Could you write out each of the records below exactly?
==============================
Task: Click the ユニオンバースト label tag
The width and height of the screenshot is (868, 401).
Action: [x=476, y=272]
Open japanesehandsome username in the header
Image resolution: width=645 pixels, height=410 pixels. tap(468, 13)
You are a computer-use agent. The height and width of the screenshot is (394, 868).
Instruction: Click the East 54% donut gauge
==============================
Answer area >>
Task: Click the ユニオンバースト label tag
The width and height of the screenshot is (868, 401).
Action: [x=476, y=272]
Open japanesehandsome username in the header
Image resolution: width=645 pixels, height=410 pixels. tap(468, 13)
You are a computer-use agent. The height and width of the screenshot is (394, 868).
Instruction: Click the East 54% donut gauge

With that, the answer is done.